## Material supplied
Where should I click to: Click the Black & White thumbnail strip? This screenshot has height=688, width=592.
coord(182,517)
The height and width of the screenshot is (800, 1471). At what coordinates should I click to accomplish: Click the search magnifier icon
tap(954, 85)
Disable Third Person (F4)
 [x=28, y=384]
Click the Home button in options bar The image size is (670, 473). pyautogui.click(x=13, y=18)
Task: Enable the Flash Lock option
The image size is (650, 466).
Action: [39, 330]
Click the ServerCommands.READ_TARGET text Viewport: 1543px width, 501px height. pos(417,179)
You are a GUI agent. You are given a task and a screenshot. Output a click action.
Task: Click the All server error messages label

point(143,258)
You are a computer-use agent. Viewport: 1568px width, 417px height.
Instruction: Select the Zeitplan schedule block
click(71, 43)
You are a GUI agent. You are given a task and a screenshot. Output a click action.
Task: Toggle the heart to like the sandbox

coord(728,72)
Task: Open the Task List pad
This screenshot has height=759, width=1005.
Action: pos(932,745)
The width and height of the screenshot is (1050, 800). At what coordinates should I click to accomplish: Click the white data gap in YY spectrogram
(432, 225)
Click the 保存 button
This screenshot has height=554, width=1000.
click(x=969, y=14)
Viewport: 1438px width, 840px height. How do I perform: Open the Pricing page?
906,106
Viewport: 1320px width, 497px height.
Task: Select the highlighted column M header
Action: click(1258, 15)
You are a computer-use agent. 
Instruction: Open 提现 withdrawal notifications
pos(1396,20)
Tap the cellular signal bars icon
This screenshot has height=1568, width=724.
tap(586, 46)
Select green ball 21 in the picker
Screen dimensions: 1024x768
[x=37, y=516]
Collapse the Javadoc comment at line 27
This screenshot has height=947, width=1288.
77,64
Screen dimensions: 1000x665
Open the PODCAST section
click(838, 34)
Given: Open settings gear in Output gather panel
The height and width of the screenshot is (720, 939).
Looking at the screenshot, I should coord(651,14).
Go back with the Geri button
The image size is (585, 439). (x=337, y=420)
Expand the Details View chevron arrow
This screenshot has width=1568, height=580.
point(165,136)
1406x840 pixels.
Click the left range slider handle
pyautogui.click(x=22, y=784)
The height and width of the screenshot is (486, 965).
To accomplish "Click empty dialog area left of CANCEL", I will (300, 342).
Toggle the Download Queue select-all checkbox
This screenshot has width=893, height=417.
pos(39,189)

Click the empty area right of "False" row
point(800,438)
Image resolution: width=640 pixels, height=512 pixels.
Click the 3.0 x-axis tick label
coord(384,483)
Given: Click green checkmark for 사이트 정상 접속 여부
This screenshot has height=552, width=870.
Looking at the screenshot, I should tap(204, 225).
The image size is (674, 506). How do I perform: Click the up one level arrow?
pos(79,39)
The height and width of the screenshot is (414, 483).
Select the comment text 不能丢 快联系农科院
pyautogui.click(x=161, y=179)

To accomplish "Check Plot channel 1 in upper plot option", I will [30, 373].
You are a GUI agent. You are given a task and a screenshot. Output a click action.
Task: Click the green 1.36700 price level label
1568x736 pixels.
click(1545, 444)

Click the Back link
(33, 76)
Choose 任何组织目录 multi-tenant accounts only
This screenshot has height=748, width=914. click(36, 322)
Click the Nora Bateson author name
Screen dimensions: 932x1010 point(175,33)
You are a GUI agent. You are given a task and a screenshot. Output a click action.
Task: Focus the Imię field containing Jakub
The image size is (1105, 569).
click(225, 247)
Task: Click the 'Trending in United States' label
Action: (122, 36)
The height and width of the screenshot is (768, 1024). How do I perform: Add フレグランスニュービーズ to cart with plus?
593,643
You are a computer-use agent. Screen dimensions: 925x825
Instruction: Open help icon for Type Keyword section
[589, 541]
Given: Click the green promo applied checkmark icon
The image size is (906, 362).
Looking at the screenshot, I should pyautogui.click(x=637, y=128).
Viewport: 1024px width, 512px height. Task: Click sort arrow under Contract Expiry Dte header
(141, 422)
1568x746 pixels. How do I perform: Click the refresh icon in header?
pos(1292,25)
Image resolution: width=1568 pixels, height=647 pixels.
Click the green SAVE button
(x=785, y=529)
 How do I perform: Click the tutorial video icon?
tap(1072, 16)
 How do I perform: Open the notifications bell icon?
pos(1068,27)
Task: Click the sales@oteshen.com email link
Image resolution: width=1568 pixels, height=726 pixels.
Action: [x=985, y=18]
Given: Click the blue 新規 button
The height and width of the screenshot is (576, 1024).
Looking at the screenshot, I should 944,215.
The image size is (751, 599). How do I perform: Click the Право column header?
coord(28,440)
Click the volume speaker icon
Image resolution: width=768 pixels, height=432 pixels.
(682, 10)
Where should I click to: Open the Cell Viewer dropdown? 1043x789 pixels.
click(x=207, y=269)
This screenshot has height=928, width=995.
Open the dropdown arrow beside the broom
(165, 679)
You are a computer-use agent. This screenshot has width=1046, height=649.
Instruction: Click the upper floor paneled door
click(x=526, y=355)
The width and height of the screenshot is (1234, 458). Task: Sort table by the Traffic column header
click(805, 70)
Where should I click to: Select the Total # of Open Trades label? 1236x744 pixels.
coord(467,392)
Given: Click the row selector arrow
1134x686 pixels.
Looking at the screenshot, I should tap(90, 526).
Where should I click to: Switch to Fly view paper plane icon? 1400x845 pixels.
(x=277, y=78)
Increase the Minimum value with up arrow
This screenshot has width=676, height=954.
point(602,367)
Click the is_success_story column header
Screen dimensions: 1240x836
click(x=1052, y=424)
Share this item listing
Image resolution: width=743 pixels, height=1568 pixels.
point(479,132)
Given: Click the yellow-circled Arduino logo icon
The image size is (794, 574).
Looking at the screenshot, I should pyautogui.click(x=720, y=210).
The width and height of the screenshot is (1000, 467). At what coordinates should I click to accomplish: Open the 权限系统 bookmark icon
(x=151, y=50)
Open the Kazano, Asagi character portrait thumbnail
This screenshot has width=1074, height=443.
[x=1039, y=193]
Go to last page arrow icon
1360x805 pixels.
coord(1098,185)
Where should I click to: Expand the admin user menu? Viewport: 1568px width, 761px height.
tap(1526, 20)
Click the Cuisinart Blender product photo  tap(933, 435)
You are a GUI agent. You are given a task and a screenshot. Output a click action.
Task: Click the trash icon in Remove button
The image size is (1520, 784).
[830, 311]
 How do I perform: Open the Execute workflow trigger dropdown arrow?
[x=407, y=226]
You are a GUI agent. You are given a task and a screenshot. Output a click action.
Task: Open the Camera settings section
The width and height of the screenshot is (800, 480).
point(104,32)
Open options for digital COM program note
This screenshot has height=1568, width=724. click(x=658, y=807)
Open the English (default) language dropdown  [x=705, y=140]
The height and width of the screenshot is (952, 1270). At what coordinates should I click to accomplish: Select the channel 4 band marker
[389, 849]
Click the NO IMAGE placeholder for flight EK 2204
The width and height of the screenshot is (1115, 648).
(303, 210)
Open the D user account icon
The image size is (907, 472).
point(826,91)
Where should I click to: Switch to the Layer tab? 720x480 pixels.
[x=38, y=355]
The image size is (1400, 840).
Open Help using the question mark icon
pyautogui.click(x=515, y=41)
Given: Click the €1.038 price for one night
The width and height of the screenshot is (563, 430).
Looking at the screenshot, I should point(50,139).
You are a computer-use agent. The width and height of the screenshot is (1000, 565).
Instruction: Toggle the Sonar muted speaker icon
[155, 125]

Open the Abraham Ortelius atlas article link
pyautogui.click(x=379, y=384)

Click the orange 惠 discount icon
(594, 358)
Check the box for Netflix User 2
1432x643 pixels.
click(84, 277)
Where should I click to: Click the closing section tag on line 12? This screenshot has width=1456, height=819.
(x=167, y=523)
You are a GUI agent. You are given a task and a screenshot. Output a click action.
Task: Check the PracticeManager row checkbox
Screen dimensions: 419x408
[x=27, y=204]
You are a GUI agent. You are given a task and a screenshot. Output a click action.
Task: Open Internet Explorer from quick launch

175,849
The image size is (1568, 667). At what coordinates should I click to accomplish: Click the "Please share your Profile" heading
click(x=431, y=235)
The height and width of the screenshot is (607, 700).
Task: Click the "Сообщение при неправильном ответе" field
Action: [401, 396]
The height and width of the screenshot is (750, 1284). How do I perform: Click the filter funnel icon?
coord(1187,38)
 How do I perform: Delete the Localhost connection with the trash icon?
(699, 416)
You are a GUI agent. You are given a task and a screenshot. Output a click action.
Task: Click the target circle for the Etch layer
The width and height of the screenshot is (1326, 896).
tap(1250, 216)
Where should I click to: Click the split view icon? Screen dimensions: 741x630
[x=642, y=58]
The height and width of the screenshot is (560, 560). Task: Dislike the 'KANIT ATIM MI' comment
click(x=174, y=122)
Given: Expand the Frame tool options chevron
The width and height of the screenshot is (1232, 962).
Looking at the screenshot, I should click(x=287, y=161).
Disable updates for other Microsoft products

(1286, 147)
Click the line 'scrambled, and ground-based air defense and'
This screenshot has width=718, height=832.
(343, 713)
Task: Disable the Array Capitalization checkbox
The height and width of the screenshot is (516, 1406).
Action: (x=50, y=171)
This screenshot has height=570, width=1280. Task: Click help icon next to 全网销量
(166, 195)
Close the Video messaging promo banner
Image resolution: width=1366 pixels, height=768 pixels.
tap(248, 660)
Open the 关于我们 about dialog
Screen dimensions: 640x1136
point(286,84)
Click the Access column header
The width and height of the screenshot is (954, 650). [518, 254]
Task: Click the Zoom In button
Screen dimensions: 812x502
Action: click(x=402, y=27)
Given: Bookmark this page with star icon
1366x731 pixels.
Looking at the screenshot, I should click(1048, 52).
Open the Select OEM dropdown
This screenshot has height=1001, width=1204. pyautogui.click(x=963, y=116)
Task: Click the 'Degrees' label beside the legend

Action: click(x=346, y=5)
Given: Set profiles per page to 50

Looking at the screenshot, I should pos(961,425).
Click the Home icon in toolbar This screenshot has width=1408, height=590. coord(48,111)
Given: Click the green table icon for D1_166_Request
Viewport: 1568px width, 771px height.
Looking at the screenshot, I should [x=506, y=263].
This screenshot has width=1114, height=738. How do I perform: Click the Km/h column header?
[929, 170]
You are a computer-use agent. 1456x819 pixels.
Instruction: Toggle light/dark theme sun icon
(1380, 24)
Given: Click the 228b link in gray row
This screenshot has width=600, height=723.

## What you should do
Among the records above, extract exactly the lines from the line with "Where should I click to: Switch to the" to the line with "Task: Click the target", both lines included, and leave out the rest.

## Your solution
Where should I click to: Switch to the Layer tab? 720x480 pixels.
[x=38, y=355]
The image size is (1400, 840).
Open Help using the question mark icon
pyautogui.click(x=515, y=41)
Given: Click the €1.038 price for one night
The width and height of the screenshot is (563, 430).
Looking at the screenshot, I should point(50,139).
You are a computer-use agent. The width and height of the screenshot is (1000, 565).
Instruction: Toggle the Sonar muted speaker icon
[155, 125]

Open the Abraham Ortelius atlas article link
pyautogui.click(x=379, y=384)

Click the orange 惠 discount icon
(594, 358)
Check the box for Netflix User 2
1432x643 pixels.
click(84, 277)
Where should I click to: Click the closing section tag on line 12? This screenshot has width=1456, height=819.
(x=167, y=523)
You are a GUI agent. You are given a task and a screenshot. Output a click action.
Task: Check the PracticeManager row checkbox
Screen dimensions: 419x408
[x=27, y=204]
You are a GUI agent. You are given a task and a screenshot. Output a click action.
Task: Open Internet Explorer from quick launch

175,849
The image size is (1568, 667). At what coordinates should I click to accomplish: Click the "Please share your Profile" heading
click(x=431, y=235)
The height and width of the screenshot is (607, 700).
Task: Click the "Сообщение при неправильном ответе" field
Action: [401, 396]
The height and width of the screenshot is (750, 1284). How do I perform: Click the filter funnel icon?
coord(1187,38)
 How do I perform: Delete the Localhost connection with the trash icon?
(699, 416)
You are a GUI agent. You are given a task and a screenshot. Output a click action.
Task: Click the target circle for the Etch layer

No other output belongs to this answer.